Data to process:
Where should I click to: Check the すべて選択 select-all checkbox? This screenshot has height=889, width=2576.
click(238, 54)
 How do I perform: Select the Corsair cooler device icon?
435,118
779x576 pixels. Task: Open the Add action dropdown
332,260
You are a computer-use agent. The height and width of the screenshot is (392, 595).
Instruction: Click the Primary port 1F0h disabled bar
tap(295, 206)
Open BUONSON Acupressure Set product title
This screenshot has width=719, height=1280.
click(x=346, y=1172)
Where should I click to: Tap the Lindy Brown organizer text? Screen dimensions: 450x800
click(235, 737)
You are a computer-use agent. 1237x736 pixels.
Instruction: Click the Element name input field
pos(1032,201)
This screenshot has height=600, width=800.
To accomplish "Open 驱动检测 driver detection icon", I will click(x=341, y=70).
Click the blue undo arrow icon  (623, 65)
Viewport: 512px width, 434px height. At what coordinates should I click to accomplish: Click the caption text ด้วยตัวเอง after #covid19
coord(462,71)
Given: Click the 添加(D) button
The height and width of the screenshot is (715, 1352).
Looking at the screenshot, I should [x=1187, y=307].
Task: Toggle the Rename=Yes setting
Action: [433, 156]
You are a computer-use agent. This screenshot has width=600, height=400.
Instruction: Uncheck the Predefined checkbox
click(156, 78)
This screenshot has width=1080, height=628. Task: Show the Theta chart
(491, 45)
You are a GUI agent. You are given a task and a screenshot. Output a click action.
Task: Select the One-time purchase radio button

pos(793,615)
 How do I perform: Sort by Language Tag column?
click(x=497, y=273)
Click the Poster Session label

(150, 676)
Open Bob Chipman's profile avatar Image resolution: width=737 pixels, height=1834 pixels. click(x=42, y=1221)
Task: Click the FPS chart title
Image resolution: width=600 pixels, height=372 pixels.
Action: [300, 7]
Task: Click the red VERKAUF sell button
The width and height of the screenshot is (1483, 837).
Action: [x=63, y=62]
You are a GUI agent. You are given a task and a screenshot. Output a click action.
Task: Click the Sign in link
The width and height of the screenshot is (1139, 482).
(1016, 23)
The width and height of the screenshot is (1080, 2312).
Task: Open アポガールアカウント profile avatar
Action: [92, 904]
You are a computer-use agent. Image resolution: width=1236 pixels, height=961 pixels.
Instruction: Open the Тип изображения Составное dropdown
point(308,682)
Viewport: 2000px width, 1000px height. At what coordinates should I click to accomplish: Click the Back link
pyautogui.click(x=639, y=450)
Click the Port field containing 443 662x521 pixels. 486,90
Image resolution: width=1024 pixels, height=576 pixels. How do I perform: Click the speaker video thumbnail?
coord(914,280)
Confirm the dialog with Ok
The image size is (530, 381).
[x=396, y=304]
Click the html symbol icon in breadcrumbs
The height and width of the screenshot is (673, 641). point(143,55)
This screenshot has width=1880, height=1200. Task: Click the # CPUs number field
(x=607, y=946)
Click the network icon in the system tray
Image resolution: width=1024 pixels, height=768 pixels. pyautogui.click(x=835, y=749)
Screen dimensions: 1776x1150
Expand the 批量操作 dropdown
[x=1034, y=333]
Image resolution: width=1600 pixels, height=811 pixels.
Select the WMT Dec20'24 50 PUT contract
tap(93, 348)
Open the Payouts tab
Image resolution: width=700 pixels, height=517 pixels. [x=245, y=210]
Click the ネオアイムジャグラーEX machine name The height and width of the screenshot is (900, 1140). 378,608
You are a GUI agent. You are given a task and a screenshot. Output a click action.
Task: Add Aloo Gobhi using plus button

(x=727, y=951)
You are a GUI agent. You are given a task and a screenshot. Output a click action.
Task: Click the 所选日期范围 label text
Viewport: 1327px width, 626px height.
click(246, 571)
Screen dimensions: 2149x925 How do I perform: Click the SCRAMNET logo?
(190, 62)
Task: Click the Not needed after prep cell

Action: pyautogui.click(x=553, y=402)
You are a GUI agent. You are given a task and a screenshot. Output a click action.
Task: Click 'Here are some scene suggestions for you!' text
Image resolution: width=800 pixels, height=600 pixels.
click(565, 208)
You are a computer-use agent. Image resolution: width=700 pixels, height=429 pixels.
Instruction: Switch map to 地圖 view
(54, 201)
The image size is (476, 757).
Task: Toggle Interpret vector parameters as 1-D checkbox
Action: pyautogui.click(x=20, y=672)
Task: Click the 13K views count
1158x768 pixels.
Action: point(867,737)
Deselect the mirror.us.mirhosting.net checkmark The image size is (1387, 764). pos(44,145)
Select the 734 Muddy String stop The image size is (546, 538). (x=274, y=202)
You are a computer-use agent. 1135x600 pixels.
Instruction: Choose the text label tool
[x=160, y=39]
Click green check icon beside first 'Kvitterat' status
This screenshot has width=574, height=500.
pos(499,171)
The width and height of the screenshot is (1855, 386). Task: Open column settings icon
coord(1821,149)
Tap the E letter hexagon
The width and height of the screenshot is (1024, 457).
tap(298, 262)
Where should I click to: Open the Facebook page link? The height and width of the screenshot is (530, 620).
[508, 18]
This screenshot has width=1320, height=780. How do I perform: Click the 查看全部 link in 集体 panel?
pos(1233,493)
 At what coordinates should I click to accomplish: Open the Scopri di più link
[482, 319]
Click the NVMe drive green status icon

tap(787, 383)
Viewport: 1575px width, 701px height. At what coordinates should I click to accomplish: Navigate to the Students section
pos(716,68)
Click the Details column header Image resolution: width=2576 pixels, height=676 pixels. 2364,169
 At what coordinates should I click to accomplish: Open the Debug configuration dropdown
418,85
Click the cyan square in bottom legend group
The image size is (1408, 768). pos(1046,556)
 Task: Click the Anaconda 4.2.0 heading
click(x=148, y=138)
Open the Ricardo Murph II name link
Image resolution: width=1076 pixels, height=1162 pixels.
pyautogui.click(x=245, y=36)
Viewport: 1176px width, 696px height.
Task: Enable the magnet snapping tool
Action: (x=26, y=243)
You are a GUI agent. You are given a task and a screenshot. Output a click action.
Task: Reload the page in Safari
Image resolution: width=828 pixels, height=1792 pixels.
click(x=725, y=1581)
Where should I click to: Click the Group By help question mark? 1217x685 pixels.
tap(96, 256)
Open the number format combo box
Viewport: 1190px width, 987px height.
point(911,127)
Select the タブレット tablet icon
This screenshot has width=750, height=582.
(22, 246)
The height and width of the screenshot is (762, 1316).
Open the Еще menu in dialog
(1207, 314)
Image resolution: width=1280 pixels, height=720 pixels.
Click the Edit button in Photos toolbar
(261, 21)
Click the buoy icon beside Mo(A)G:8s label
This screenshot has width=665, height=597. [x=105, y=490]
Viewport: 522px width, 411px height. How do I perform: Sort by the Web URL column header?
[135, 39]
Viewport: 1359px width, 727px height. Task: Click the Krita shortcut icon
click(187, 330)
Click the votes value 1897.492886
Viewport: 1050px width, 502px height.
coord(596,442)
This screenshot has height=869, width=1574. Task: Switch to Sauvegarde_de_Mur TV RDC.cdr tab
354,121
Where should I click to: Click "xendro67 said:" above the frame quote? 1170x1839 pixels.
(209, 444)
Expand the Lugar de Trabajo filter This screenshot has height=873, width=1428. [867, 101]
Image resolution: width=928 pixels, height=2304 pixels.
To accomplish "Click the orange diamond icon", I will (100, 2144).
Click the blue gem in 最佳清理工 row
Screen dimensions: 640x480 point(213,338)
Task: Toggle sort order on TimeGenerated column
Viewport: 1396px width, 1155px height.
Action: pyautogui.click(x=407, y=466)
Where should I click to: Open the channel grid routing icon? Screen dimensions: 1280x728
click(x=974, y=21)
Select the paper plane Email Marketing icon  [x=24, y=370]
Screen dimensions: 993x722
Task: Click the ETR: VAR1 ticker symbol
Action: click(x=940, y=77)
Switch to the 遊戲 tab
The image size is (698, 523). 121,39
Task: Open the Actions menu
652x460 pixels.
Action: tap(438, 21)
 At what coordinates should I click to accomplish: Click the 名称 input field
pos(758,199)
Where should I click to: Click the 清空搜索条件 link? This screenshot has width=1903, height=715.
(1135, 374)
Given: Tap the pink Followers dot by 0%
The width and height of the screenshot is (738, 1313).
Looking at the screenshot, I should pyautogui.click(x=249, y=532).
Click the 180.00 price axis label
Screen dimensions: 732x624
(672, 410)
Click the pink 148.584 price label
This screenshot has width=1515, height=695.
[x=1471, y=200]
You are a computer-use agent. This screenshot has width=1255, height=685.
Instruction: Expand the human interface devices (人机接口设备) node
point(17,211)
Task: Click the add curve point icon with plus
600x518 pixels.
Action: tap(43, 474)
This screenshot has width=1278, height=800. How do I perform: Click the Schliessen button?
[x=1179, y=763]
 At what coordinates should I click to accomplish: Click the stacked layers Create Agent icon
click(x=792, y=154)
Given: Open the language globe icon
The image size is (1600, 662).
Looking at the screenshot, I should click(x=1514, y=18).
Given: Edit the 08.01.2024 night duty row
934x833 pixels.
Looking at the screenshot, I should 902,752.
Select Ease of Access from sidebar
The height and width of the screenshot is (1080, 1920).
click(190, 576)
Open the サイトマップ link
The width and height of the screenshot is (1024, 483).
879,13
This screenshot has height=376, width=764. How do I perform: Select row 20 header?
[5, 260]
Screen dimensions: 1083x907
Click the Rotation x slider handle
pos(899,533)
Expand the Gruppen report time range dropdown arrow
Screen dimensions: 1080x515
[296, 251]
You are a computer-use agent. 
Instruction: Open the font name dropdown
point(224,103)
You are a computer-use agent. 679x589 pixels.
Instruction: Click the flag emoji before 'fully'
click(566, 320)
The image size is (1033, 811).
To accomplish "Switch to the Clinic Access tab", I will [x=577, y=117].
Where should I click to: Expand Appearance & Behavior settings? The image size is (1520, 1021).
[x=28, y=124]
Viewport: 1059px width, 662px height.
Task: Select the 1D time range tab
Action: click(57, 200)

What you need to do:
Give the number of lines in the entries above that include the word "pink", and nothing more.

Exercise result:
2